Andy McDonald is one of the few surviving senior Labour figures in the Tees Valley. He tells Chris Lloyd how the party can rebuild after the Tory tsunami swept through

MONDAY may not be the foot-to-the-floor, tyre-screeching acceleration away from Covid-19 that Boris Johnson’s roadmap had once suggested, but as we slowly leave the pandemic behind, we will come to a political crossroads.

That’s the view of the most senior Labour figure left in the Tees Valley following the outbreak of Toryism that has proved so contagious in the last two years that MPs, the metro mayor and local councils have turned the area almost entirely blue.

The Northern Echo: James Walsh

“Look at all the seats we’ve lost,” says Andy McDonald, the Middlesbrough MP and shadow cabinet Employment spokesman, surveying the political wreckage. “There’s just me and Alex Cunningham in Stockton North sitting there as two red dots, and we’ve got to think about how we recover the ground.”

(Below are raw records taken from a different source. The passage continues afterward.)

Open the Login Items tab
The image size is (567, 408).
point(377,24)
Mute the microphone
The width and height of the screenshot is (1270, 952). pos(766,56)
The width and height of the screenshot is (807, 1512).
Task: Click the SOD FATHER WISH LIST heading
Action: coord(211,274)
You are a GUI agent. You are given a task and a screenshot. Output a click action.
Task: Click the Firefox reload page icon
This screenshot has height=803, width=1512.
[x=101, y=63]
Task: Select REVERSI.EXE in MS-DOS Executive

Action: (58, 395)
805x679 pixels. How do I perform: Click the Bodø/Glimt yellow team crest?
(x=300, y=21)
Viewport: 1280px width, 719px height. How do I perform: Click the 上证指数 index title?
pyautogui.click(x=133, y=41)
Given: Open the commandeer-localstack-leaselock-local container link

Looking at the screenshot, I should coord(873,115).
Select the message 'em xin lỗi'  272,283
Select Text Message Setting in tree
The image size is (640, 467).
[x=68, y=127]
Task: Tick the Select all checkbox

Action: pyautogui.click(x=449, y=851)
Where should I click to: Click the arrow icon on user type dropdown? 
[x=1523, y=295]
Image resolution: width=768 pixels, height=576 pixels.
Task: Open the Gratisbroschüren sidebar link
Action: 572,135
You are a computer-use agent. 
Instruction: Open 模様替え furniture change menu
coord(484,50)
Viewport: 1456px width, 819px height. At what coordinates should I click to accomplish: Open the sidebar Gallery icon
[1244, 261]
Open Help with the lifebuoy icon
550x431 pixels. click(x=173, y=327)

He believes that as the country pulls away from the pandemic, people will begin to look to a new direction.

“There’s a moment now where we are coming out of this pandemic and we are genuinely reaching a fork in the road,” he says. “Are we going to revert to the short termism, quarterly returns, exploitative practices of the past, or are we going to embrace the desire for a new deal for working people and have an economic structure that provides that equality, fairness, security and opportunity for our people?

“There’s a real sense that people worked so hard during the pandemic but they haven’t been regarded or protected in the right way.”

Instances from the one per cent pay offer for nurses to the “fire and re-hire” policies of big companies show him that Labour has to, once again, get alongside working people.

“We have to earn the right to represent people, to fight for the issues that matter to them,” he says. “We’ve got to convince them that we are on their side and will make the lives of themselves and their families considerably better. They didn’t see that in us.”

Under Jeremy Corbyn’s leadership, people didn’t see Labour as standing up for the country.

“I reject the cry that we are not patriotic,” he says. “Dedication to the wants and needs of the British people is our raison d’etre, and you can’t get more patriotic than that, but the background is Brexit.

“As far as the world is concerned, the Labour Party did not have a clear and convincing position. We were trying to navigate a course through a no-deal Brexit, which would have been catastrophic, and I think that communicated as being unclear opposite the Tories’ clarity of ‘getting Brexit done’.”

But, as the fork in the road looms, he sees an opportunity for Labour with the creation of the freeport on Teesside, which the Conservatives hail as one of the first big benefits of Brexit.

“The freeport offer is a whole series of corporate welfare incentives on an industrial scale without any corresponding benefit for the working people, who have got to be there and to be able to bargain to get the best outcome for themselves,” he says. “When I hear of the sovereign wealth fund of Abu Dhabi wanting to come to Teesport, then I worry, because they will not recognise the ability of working people to negotiate and bargain, they won’t recognise trade unions.”

Although the huge industrial employers of the past, in which the Labour movement was rooted, have gone, Mr McDonald, who was a solicitor before he became Middlesbrough MP in 2012, sees Labour regrouping and reorganising through unions, in the public sector, in local communities and across social media, and so reconnecting to its core values and voters.

“We have to engage in an intelligent and thoughtful way in our communities and workplaces because we have been founding wanting over the last four general elections,” he says. “That northern collectivism is rooted in our industrial and manufacturing past and our present and it has not gone away.

“It is where we come from. It defines us.”

And, naturally, he believes Keir Starmer – who this weekend is starting a summer-long relaunch – is the man to lead that grassroots reconnection, in the way that the England football team got the nation on side.

“Look at the way Gareth Southgate has conducted himself,” he says. “He’s a man of great honesty integrity and decency. Keir is not a comic or an acrobat or a fool. He is serious, he’s decent honest, a man of integrity and principle, and I think that that will eventually win out,

“Boris Johnson is ebullient, he’s effusive and he’s very persuasive, but unfortunately 90pc of what he says happens to be untrue, like his wonderful enthusiasm about freedom day or terminus day – but the truth is we are going to live with Covid for a long time.

“He’s been given an awful lot of licence because everybody wants us to succeed through this pandemic, but when we come out of it, that will not sustain him because what he’s offering is not sustainable, it will not transform lives, it will not level up after the levelling down of the last 11 years, and that will become evident over the next few years.”

And that’s when the country will reach its post-pandemic political crossroads – but will Labour be ready to effect a change in direction?